OT: Single-assignment, was Re: Raskin book on UI and radical data thoughts

Scott Lystig Fritchie fritchie@REDACTED
Thu Apr 3 22:22:21 CEST 2003

I'm sorry, I just couldn't keep silent, even though this is off-topic.
Maybe it will be interesting to somebody in the same manner that Marc
Ernst Eddy van Woerkom's message about the "Judy tree" interested me.

>>>>> "cp" == Chris Pressey <cpressey@REDACTED> writes:

>> An interesting approach would be to make the disk
>> single-assignment.  *Never* allow data to be modified, only allow
>> new versions of the data to be created and retain all versions for
>> their lifetime.

cp> I think we already have these: journalling file systems?

There is at least one write-once file system that I'm aware of: Venti.
There's a USENIX paper at
http://www.usenix.org/events/fast02/quinlan.htm that describes it.  At
USENIX 2002 I heard Rob Pike talk a little bit about it.  IIRC, during
early development, they'd make "backup" snapshots of the entire file
system by writing the SHA1 hash (20 bytes) of the root directory on a
whiteboard ... that was all the information they needed to find
everything else in the file system.


--- snip --- snip --- snip --- snip --- snip --- snip --- snip --- 

FAST 2002 Abstract 

Venti: a new approach to archival storage 

Sean Quinlan and Sean Dorward, Bell Labs, Lucent Technologies 


This paper describes a network storage system, called Venti, intended
for archival data.
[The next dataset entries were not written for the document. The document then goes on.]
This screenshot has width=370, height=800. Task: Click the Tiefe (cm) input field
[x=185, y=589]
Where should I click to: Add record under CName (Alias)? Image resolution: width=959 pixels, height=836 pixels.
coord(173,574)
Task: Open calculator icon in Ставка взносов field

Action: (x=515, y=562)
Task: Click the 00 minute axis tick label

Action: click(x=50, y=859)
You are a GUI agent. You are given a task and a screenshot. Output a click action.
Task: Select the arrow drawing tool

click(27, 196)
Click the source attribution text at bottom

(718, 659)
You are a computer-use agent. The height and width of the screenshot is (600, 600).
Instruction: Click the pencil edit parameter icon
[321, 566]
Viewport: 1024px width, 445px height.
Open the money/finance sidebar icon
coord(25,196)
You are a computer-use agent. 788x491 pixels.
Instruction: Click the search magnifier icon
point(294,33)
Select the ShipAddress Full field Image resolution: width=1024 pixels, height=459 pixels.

In this system, a unique hash of a block's contents
acts as the block identifier for read and write operations. This
approach enforces a write-once policy, preventing accidental or
malicious destruction of data. In addition, duplicate copies of a
block can be coalesced, reducing the consumption of storage and
simplifying the implementation of clients. Venti is a building block
for constructing a variety of storage applications such as logical
backup, physical backup, and snapshot file systems.

We have built a prototype of the system and present some preliminary
performance results. The system uses magnetic disks as the storage
technology, resulting in an access time for archival data that is
comparable to non-archival data. The feasibility of the write-once
model for storage is demonstrated using data from over a decade's use
of two Plan 9 file systems.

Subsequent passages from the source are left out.